> [Task prompt]:
The response must be the exact lines from the line holding "Screen dimensions: 1456x819" through the end of the entries, with no pictures and nothing else.

··· Records provided ···

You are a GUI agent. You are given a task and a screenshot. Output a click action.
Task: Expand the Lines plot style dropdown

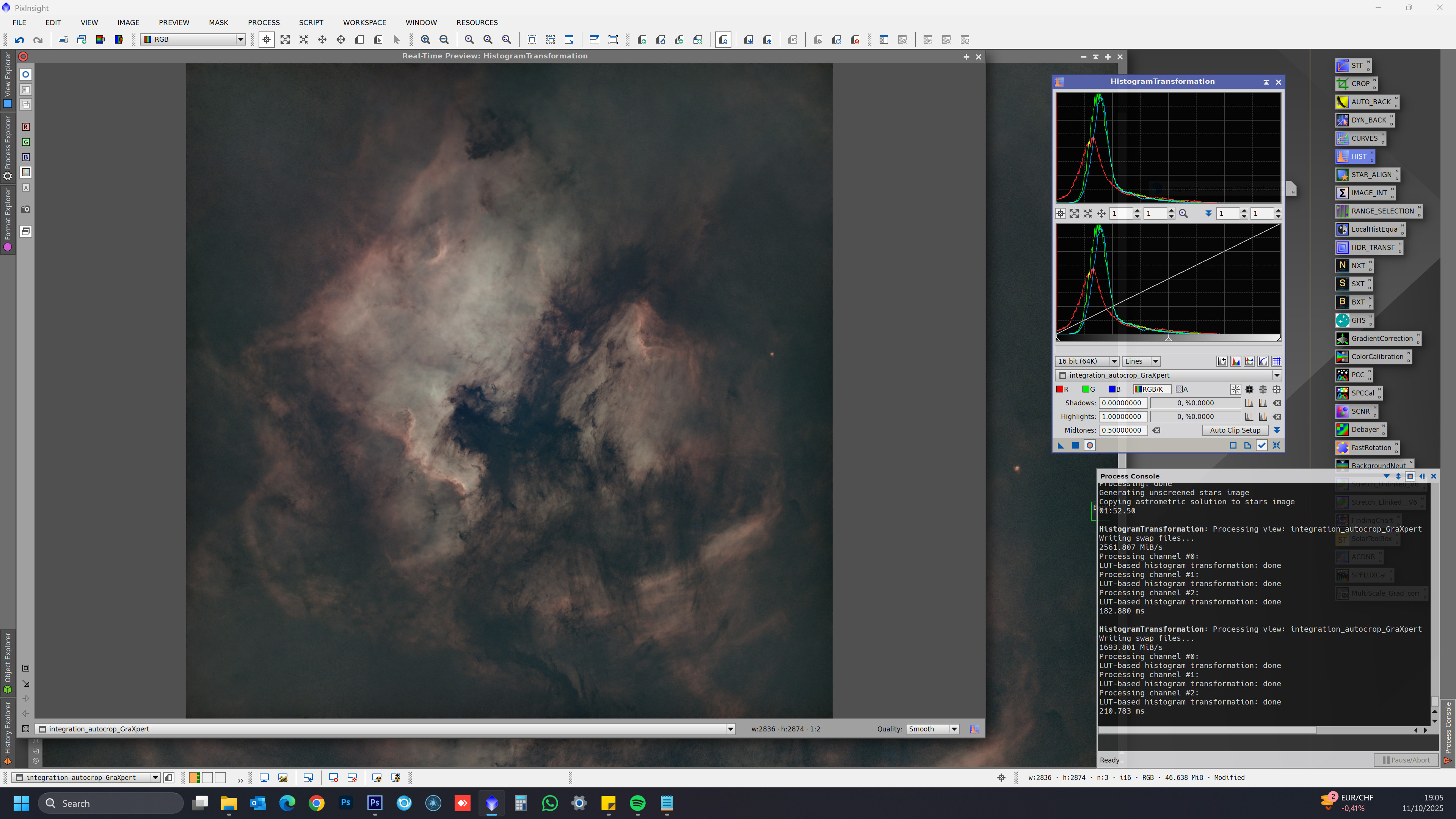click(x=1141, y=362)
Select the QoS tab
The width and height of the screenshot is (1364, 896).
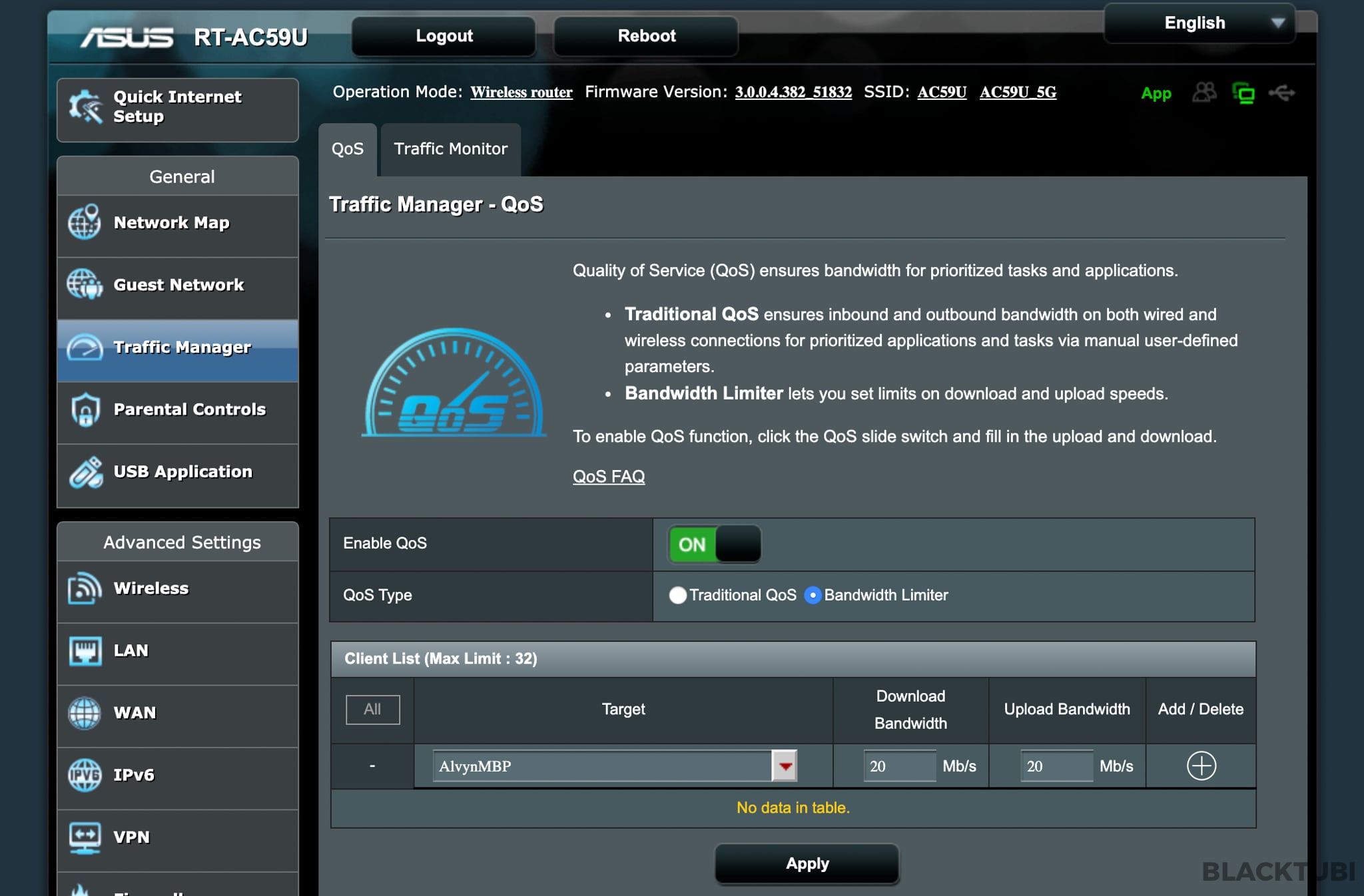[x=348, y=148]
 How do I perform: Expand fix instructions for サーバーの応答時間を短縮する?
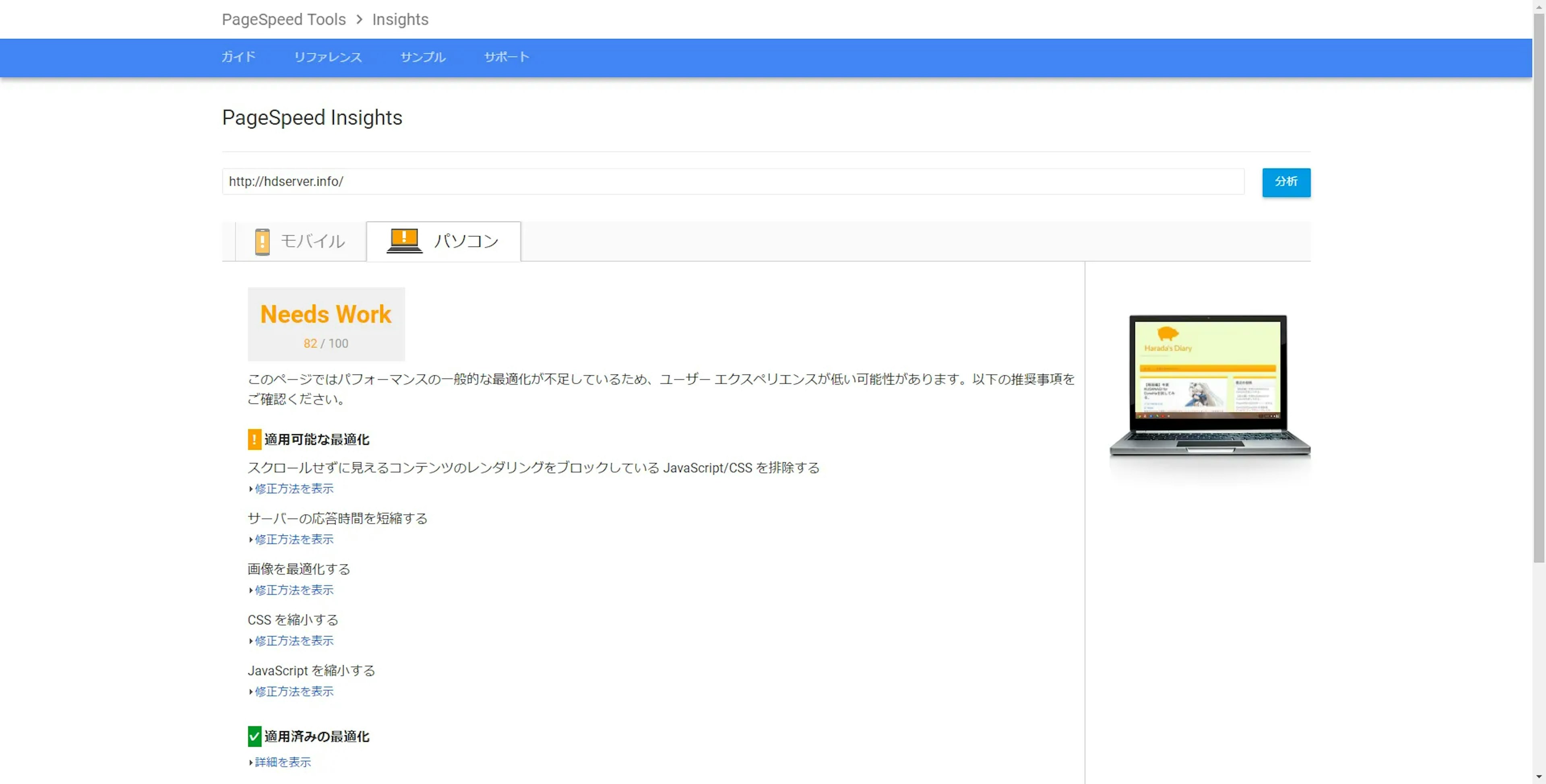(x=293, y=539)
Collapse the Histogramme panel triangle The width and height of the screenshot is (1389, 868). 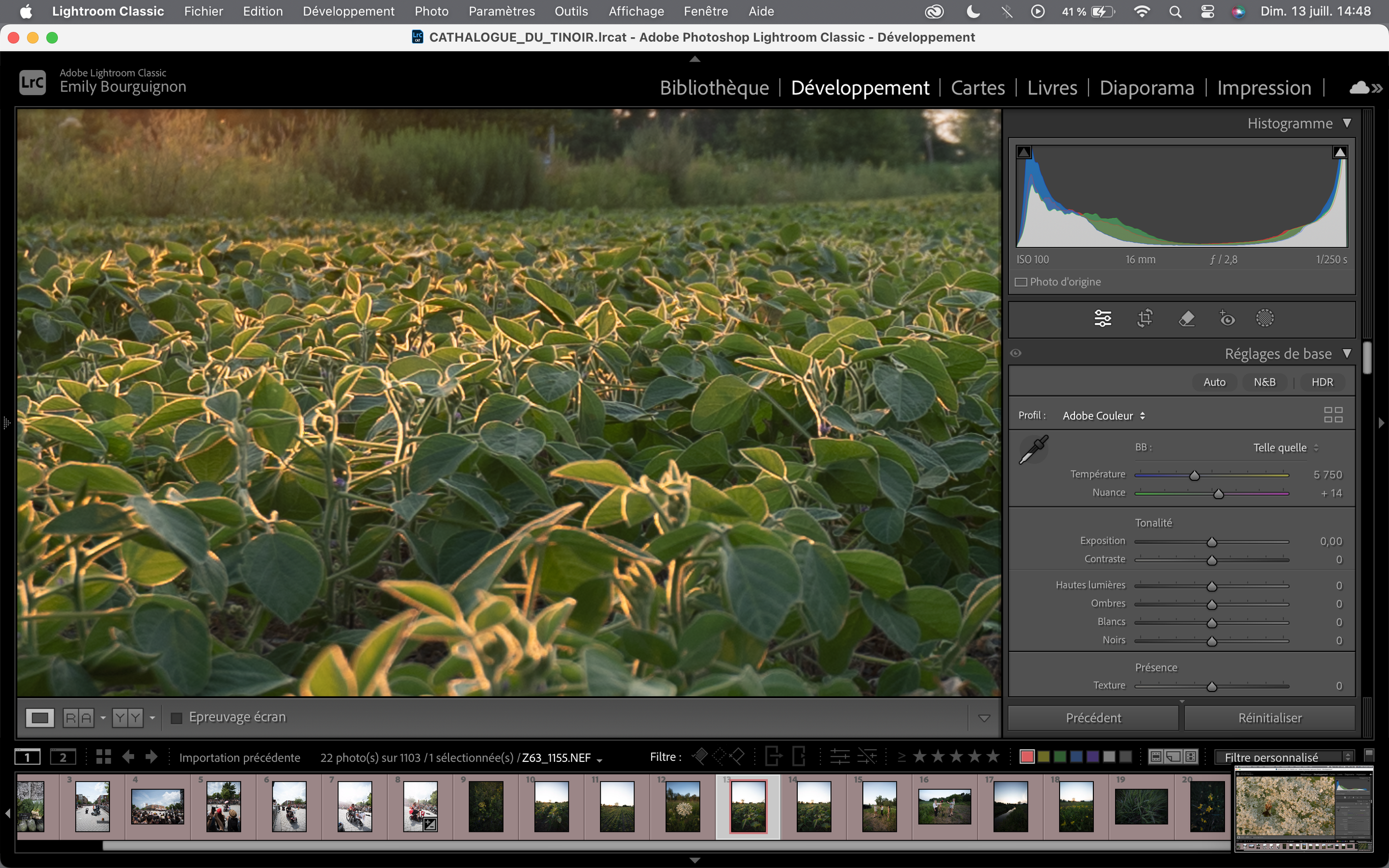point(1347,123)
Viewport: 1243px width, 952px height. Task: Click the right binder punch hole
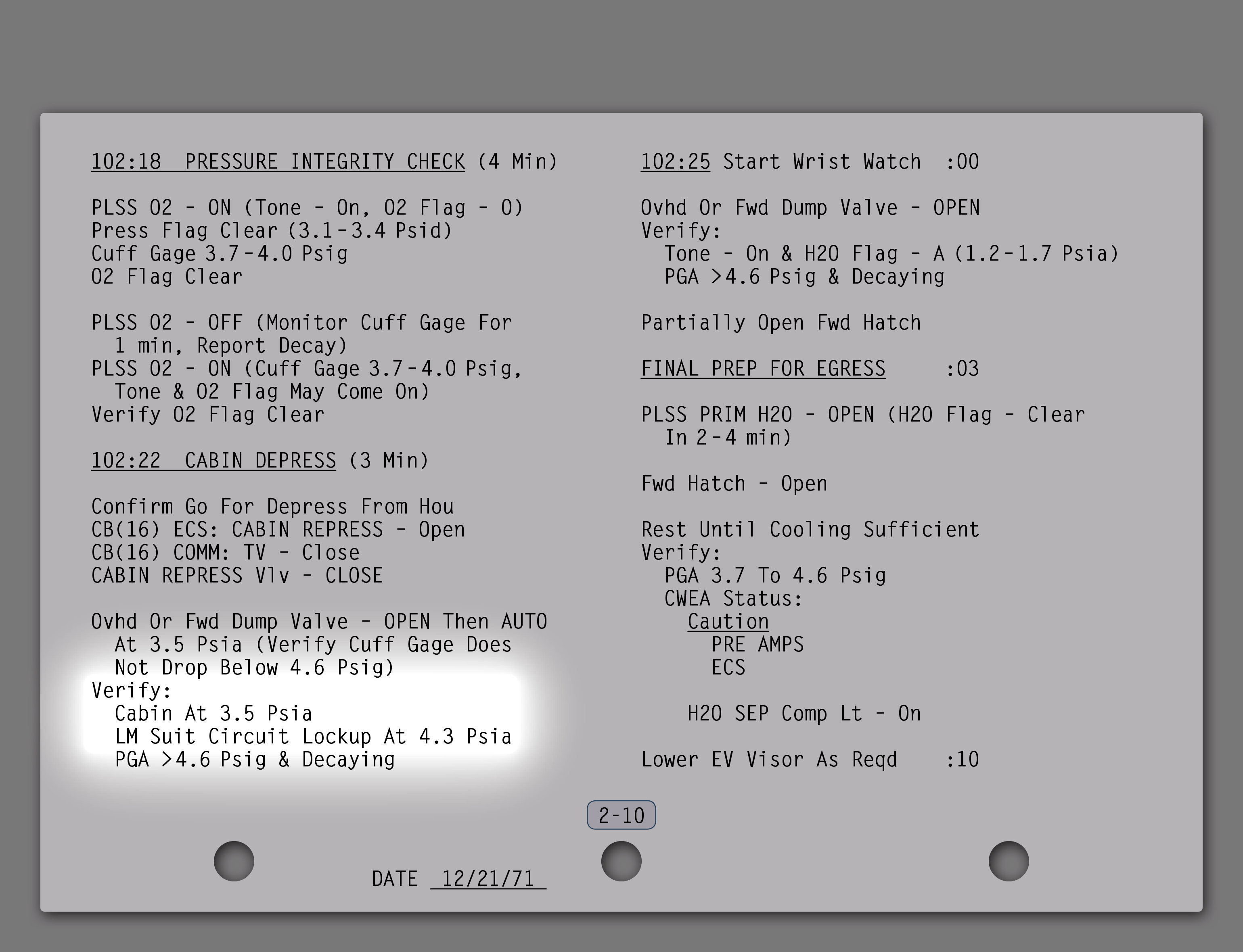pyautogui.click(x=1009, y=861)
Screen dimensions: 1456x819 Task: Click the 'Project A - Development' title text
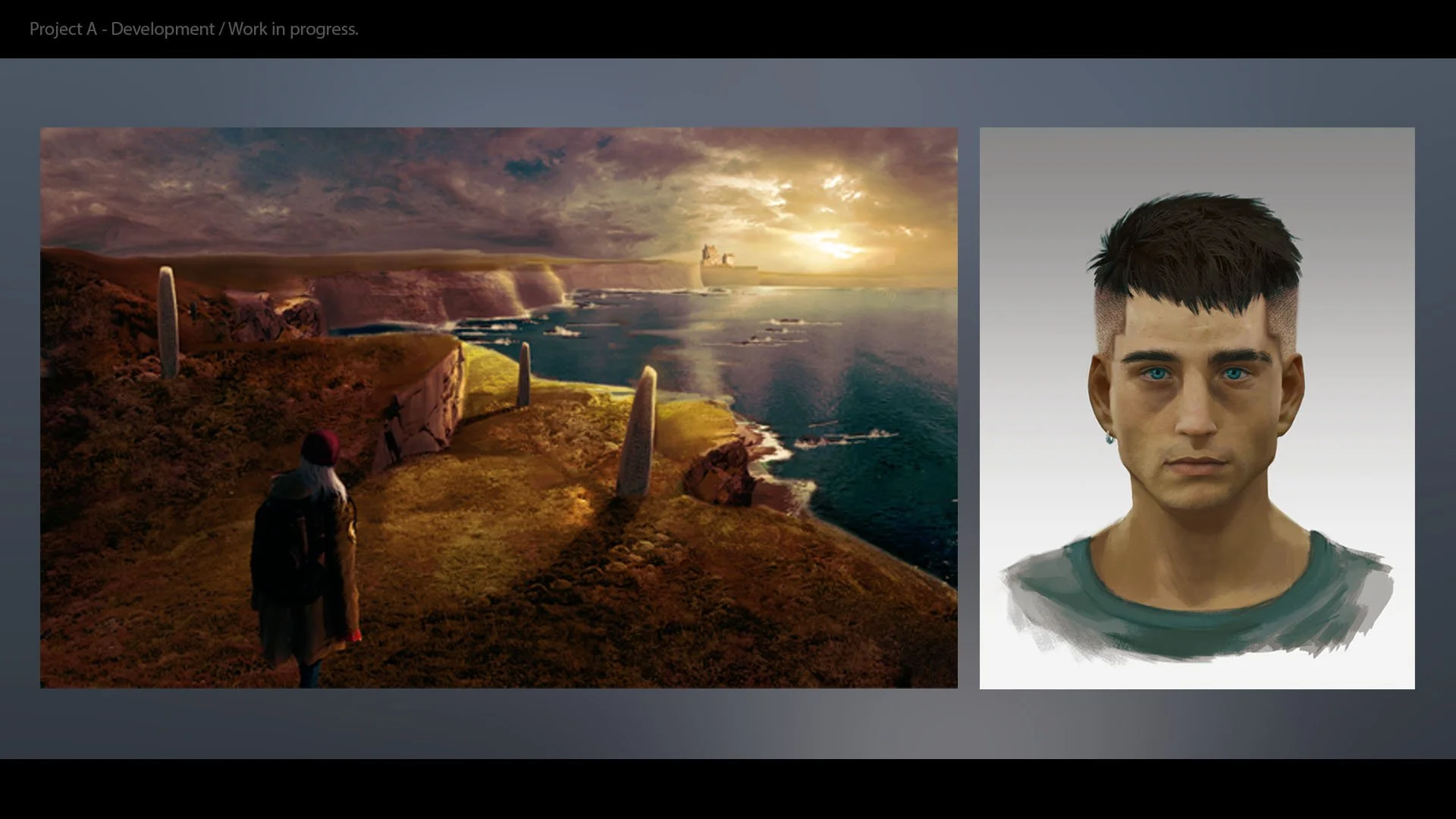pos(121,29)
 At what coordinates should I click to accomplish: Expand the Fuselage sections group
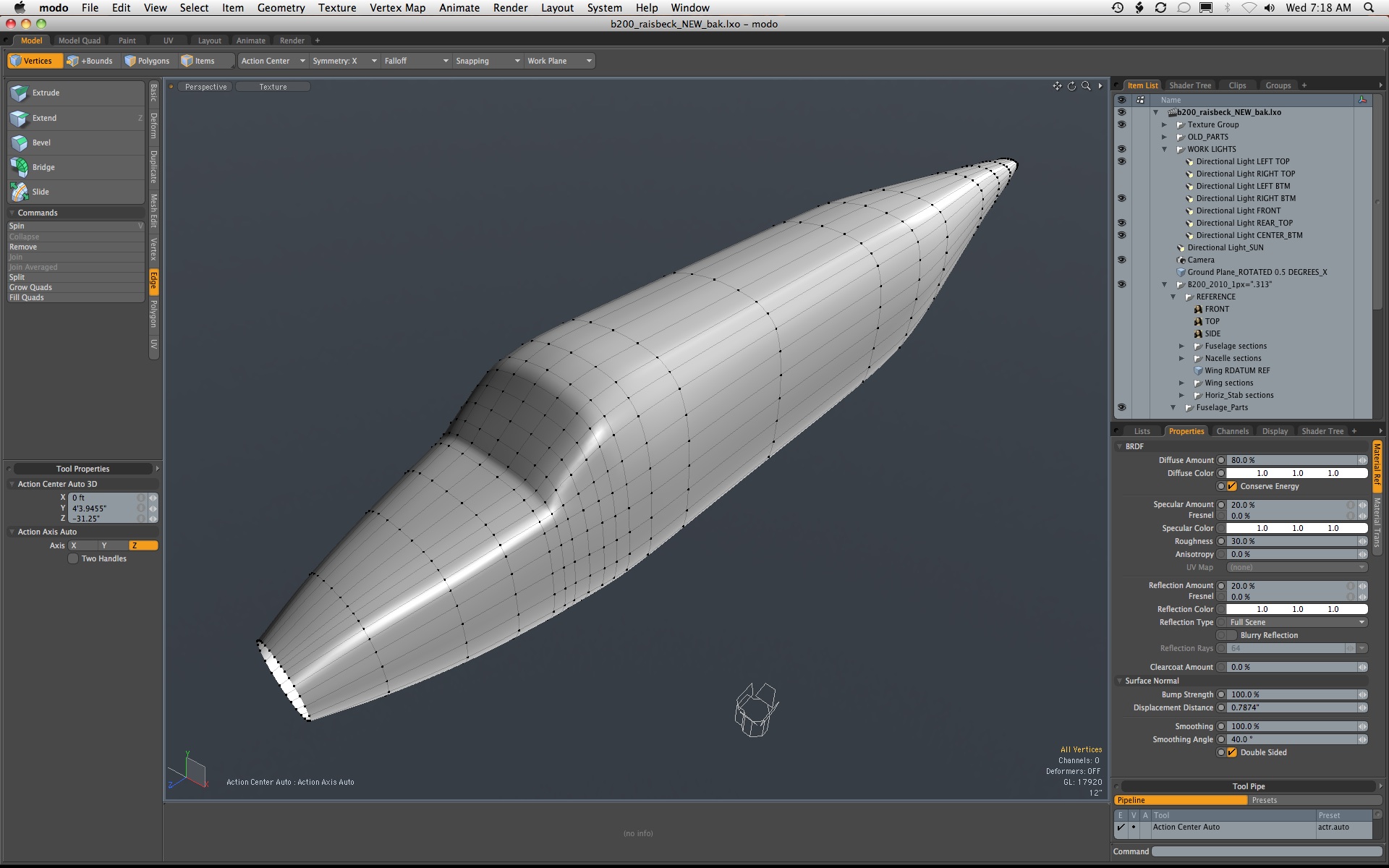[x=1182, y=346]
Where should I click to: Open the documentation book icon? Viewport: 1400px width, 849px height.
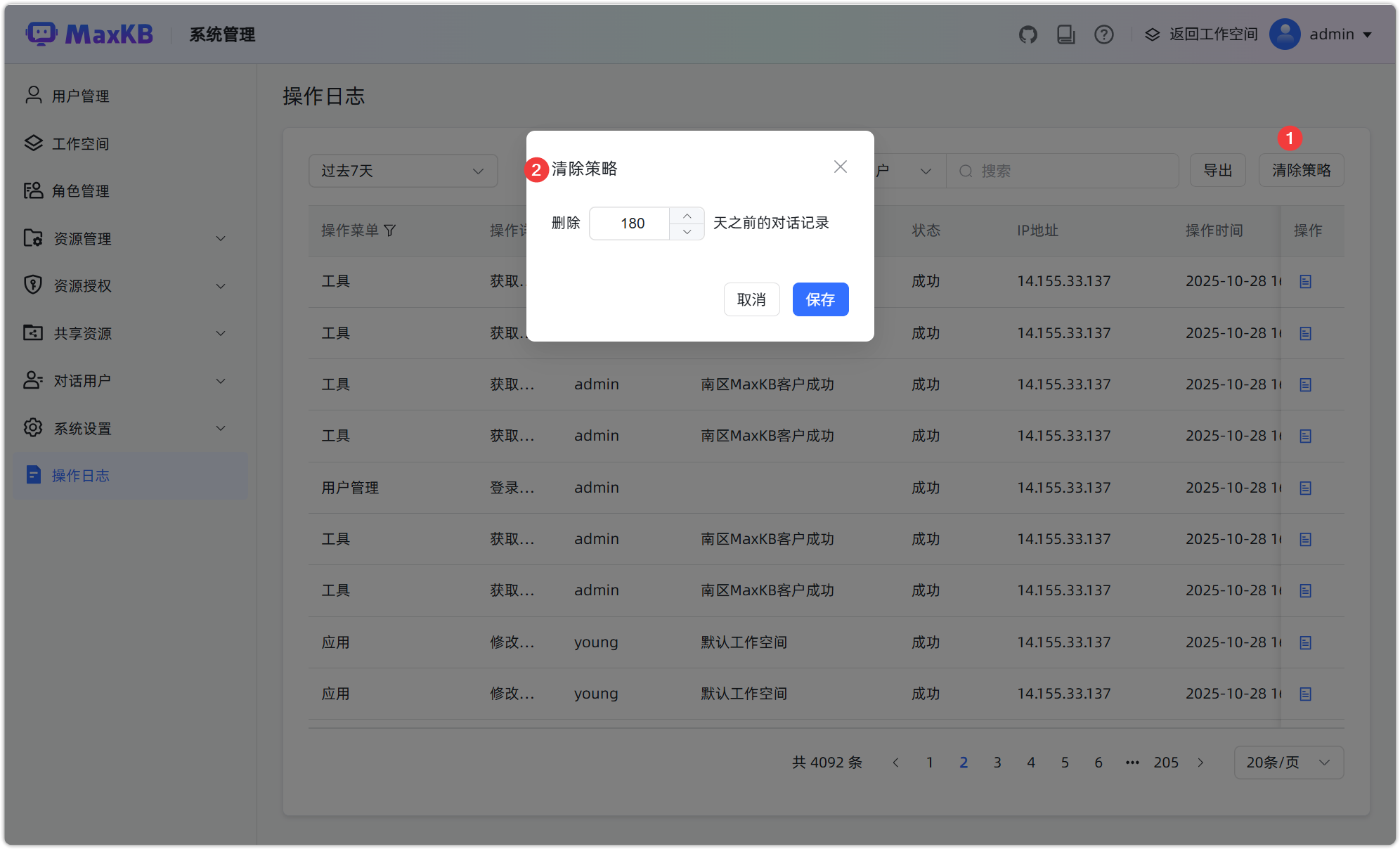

···

> [Your solution]:
Screen dimensions: 1456x819 Task: Click the 'Project A - Development' title text
pos(121,29)
 At what coordinates should I click to accomplish: Expand the Fuselage sections group
[x=1182, y=346]
Where should I click to: Open the documentation book icon? Viewport: 1400px width, 849px height.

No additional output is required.